» INSTRUÇÕES DA TAREFA
Você pode reescrever tudo desde "Como seguidor fanático" até "do tratamento precoce.", no texto sobre Everton Sodario, trocando "isolamento social" por "distanciamento social"?

» TEXTO DE LEITURA
§ §
Na parede ao lado, maior e acima dos demais, há um quadro com uma foto do próprio Sodario. Nos comentários, os seguidores perguntam: “Cadê o quadro do mito?”
Como seguidor fanático de Jair Bolsonaro, Everton Sodario cumpriu à risca as indicações sem comprovação científica recomendados pelo Planalto para o enfrentamento da covid-19, como o uso de hidroxicloroquina e o desprezo ao isolamento social. Eduardo Bolsonaro, deputado federal e filho do presidente da República, chegou a mencionar Sodario e Mirandópolis como case de sucesso do tratamento precoce.
§ §
» MATERIAL COLETADO
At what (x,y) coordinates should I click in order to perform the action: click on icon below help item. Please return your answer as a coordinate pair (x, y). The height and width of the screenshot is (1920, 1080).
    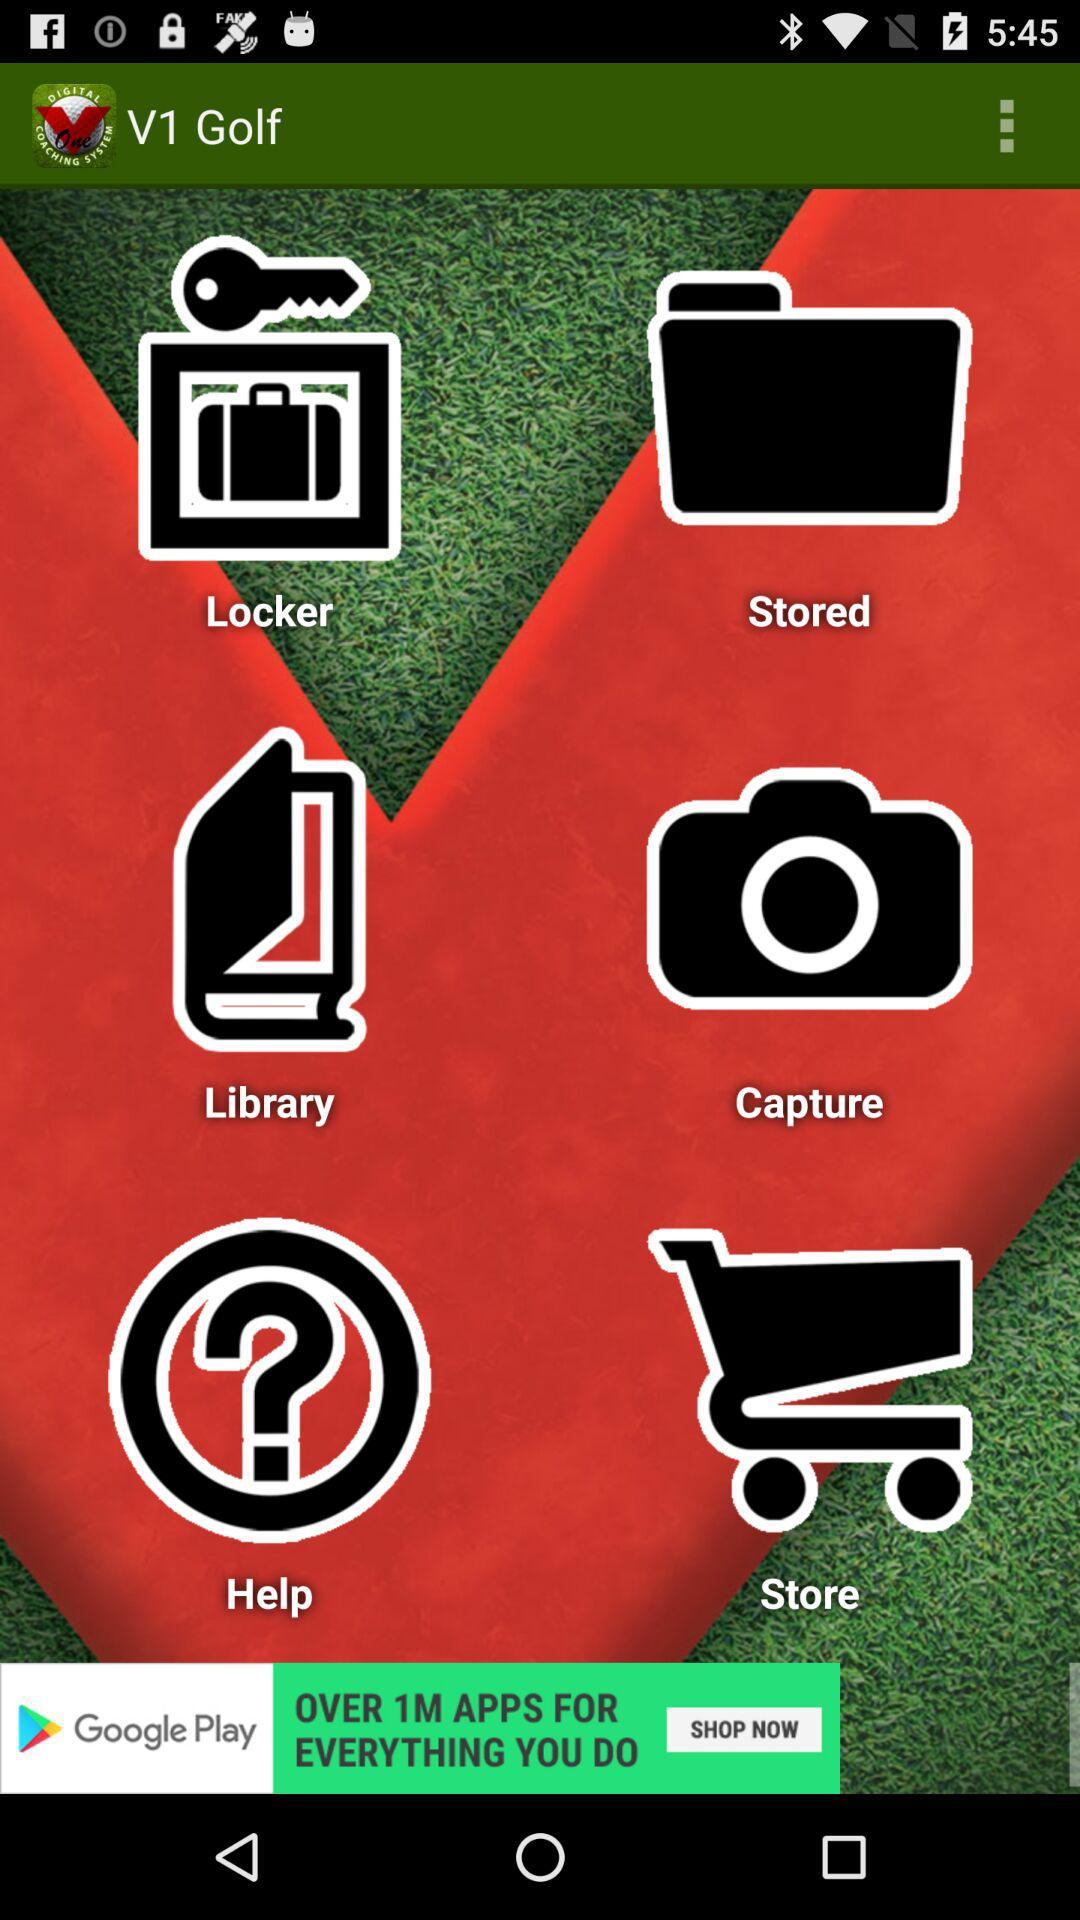
    Looking at the image, I should click on (540, 1727).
§ §
» RESULTADO DA TAREFA
Como seguidor fanático de Jair Bolsonaro, Everton Sodario cumpriu à risca as indicações sem comprovação científica recomendados pelo Planalto para o enfrentamento da covid-19, como o uso de hidroxicloroquina e o desprezo ao distanciamento social. Eduardo Bolsonaro, deputado federal e filho do presidente da República, chegou a mencionar Sodario e Mirandópolis como case de sucesso do tratamento precoce.